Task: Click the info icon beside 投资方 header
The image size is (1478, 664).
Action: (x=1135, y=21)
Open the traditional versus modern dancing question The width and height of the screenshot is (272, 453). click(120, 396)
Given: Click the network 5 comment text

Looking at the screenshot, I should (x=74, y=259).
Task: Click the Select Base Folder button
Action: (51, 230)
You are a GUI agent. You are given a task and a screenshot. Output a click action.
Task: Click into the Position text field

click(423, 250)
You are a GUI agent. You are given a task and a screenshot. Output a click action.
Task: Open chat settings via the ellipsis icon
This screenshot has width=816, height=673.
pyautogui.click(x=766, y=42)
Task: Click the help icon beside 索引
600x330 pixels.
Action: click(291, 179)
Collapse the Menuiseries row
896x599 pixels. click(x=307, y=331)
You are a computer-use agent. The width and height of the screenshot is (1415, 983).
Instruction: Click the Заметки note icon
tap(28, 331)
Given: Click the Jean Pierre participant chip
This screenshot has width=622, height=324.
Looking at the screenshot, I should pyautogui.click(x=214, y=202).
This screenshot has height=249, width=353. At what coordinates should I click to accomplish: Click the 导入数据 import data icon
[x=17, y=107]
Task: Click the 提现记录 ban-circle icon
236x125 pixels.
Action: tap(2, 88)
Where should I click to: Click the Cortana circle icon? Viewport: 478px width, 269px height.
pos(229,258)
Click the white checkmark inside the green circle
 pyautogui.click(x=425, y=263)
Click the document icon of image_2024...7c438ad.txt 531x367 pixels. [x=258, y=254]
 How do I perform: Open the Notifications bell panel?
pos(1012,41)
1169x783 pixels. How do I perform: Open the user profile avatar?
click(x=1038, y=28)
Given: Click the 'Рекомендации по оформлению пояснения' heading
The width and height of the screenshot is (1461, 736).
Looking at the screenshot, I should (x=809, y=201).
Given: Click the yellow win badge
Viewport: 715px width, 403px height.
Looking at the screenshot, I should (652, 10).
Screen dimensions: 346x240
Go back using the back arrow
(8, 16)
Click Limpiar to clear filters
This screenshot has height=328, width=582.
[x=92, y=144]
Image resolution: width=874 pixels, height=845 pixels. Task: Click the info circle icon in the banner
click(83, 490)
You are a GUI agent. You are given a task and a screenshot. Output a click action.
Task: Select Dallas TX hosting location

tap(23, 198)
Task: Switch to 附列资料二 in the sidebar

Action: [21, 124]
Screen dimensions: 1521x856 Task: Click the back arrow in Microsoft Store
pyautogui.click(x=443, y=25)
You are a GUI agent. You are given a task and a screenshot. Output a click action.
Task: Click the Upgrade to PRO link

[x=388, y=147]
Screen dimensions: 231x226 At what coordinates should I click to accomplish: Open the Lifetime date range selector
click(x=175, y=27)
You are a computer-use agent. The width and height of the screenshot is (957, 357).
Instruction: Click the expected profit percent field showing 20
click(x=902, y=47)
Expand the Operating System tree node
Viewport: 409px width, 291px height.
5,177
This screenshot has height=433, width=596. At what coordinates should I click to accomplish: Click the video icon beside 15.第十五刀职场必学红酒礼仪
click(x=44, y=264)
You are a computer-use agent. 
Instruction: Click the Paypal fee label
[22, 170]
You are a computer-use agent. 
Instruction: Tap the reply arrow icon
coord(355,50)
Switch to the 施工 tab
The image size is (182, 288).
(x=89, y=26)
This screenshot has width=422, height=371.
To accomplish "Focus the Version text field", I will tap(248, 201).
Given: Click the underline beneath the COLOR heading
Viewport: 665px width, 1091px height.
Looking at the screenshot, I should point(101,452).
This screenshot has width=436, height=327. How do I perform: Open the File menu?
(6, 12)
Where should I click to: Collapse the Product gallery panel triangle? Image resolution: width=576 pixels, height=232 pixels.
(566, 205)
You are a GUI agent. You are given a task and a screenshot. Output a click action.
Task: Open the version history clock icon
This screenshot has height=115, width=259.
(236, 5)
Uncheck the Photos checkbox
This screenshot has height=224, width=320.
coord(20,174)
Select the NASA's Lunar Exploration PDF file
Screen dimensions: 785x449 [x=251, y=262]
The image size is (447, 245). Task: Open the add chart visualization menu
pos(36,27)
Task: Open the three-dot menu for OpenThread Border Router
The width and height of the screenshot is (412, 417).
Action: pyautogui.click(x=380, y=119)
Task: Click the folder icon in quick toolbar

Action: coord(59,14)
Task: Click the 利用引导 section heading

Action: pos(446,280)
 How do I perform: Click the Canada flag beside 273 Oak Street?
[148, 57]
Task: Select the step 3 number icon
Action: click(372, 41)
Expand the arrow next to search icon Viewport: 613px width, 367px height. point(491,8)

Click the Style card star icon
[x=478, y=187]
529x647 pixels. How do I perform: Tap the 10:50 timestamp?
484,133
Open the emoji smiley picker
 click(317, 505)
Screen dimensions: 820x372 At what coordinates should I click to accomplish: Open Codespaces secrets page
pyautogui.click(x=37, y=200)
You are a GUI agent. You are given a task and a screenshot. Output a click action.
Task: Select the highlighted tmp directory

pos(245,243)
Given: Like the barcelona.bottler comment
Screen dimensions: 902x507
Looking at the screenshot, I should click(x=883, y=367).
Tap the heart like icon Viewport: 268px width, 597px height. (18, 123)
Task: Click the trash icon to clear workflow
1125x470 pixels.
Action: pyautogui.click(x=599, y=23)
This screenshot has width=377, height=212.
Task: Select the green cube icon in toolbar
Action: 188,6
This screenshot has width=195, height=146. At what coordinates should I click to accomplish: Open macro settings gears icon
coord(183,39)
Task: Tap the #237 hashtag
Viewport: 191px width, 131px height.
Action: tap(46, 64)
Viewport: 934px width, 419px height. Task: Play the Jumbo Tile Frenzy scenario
== == ==
### Task instructions
Reproduce all of the lines above, replacing "GUI agent" with "desktop assistant" wherever it occurs and keeping everything else the same.

### Answer below
Task: Click the info icon beside 投资方 header
The image size is (1478, 664).
Action: (x=1135, y=21)
Open the traditional versus modern dancing question The width and height of the screenshot is (272, 453). click(120, 396)
Given: Click the network 5 comment text

Looking at the screenshot, I should (x=74, y=259).
Task: Click the Select Base Folder button
Action: (51, 230)
You are a desktop assistant. You are given a task and a screenshot. Output a click action.
Task: Click into the Position text field

click(423, 250)
You are a desktop assistant. You are given a task and a screenshot. Output a click action.
Task: Open chat settings via the ellipsis icon
This screenshot has width=816, height=673.
pyautogui.click(x=766, y=42)
Task: Click the help icon beside 索引
600x330 pixels.
Action: click(291, 179)
Collapse the Menuiseries row
896x599 pixels. click(x=307, y=331)
You are a computer-use agent. The width and height of the screenshot is (1415, 983).
Instruction: Click the Заметки note icon
tap(28, 331)
Given: Click the Jean Pierre participant chip
This screenshot has width=622, height=324.
Looking at the screenshot, I should pyautogui.click(x=214, y=202).
This screenshot has height=249, width=353. At what coordinates should I click to accomplish: Click the 导入数据 import data icon
[x=17, y=107]
Task: Click the 提现记录 ban-circle icon
236x125 pixels.
Action: tap(2, 88)
Where should I click to: Click the Cortana circle icon? Viewport: 478px width, 269px height.
pos(229,258)
Click the white checkmark inside the green circle
 pyautogui.click(x=425, y=263)
Click the document icon of image_2024...7c438ad.txt 531x367 pixels. [x=258, y=254]
 How do I perform: Open the Notifications bell panel?
pos(1012,41)
1169x783 pixels. How do I perform: Open the user profile avatar?
click(x=1038, y=28)
Given: Click the 'Рекомендации по оформлению пояснения' heading
The width and height of the screenshot is (1461, 736).
Looking at the screenshot, I should (x=809, y=201).
Given: Click the yellow win badge
Viewport: 715px width, 403px height.
Looking at the screenshot, I should (652, 10).
Screen dimensions: 346x240
Go back using the back arrow
(8, 16)
Click Limpiar to clear filters
This screenshot has height=328, width=582.
[x=92, y=144]
Image resolution: width=874 pixels, height=845 pixels. Task: Click the info circle icon in the banner
click(83, 490)
You are a desktop assistant. You are given a task and a screenshot. Output a click action.
Task: Select Dallas TX hosting location

tap(23, 198)
Task: Switch to 附列资料二 in the sidebar

Action: [21, 124]
Screen dimensions: 1521x856 Task: Click the back arrow in Microsoft Store
pyautogui.click(x=443, y=25)
You are a desktop assistant. You are given a task and a screenshot. Output a click action.
Task: Click the Upgrade to PRO link

[x=388, y=147]
Screen dimensions: 231x226 At what coordinates should I click to accomplish: Open the Lifetime date range selector
click(x=175, y=27)
You are a computer-use agent. The width and height of the screenshot is (957, 357).
Instruction: Click the expected profit percent field showing 20
click(x=902, y=47)
Expand the Operating System tree node
Viewport: 409px width, 291px height.
5,177
This screenshot has height=433, width=596. At what coordinates should I click to accomplish: Click the video icon beside 15.第十五刀职场必学红酒礼仪
click(x=44, y=264)
You are a computer-use agent. 
Instruction: Click the Paypal fee label
[22, 170]
You are a computer-use agent. 
Instruction: Tap the reply arrow icon
coord(355,50)
Switch to the 施工 tab
The image size is (182, 288).
(x=89, y=26)
This screenshot has width=422, height=371.
To accomplish "Focus the Version text field", I will tap(248, 201).
Given: Click the underline beneath the COLOR heading
Viewport: 665px width, 1091px height.
Looking at the screenshot, I should point(101,452).
This screenshot has width=436, height=327. How do I perform: Open the File menu?
(6, 12)
Where should I click to: Collapse the Product gallery panel triangle? Image resolution: width=576 pixels, height=232 pixels.
(566, 205)
You are a desktop assistant. You are given a task and a screenshot. Output a click action.
Task: Open the version history clock icon
This screenshot has height=115, width=259.
(236, 5)
Uncheck the Photos checkbox
This screenshot has height=224, width=320.
coord(20,174)
Select the NASA's Lunar Exploration PDF file
Screen dimensions: 785x449 [x=251, y=262]
The image size is (447, 245). Task: Open the add chart visualization menu
pos(36,27)
Task: Open the three-dot menu for OpenThread Border Router
The width and height of the screenshot is (412, 417).
Action: pyautogui.click(x=380, y=119)
Task: Click the folder icon in quick toolbar

Action: coord(59,14)
Task: Click the 利用引导 section heading

Action: pos(446,280)
 How do I perform: Click the Canada flag beside 273 Oak Street?
[148, 57]
Task: Select the step 3 number icon
Action: click(372, 41)
Expand the arrow next to search icon Viewport: 613px width, 367px height. point(491,8)

Click the Style card star icon
[x=478, y=187]
529x647 pixels. How do I perform: Tap the 10:50 timestamp?
484,133
Open the emoji smiley picker
 click(317, 505)
Screen dimensions: 820x372 At what coordinates should I click to accomplish: Open Codespaces secrets page
pyautogui.click(x=37, y=200)
You are a desktop assistant. You are given a task and a screenshot. Output a click action.
Task: Select the highlighted tmp directory

pos(245,243)
Given: Like the barcelona.bottler comment
Screen dimensions: 902x507
Looking at the screenshot, I should click(x=883, y=367).
Tap the heart like icon Viewport: 268px width, 597px height. (18, 123)
Task: Click the trash icon to clear workflow
1125x470 pixels.
Action: pyautogui.click(x=599, y=23)
This screenshot has width=377, height=212.
Task: Select the green cube icon in toolbar
Action: 188,6
This screenshot has width=195, height=146. At what coordinates should I click to accomplish: Open macro settings gears icon
coord(183,39)
Task: Tap the #237 hashtag
Viewport: 191px width, 131px height.
Action: tap(46, 64)
Viewport: 934px width, 419px height. Task: Play the Jumbo Tile Frenzy scenario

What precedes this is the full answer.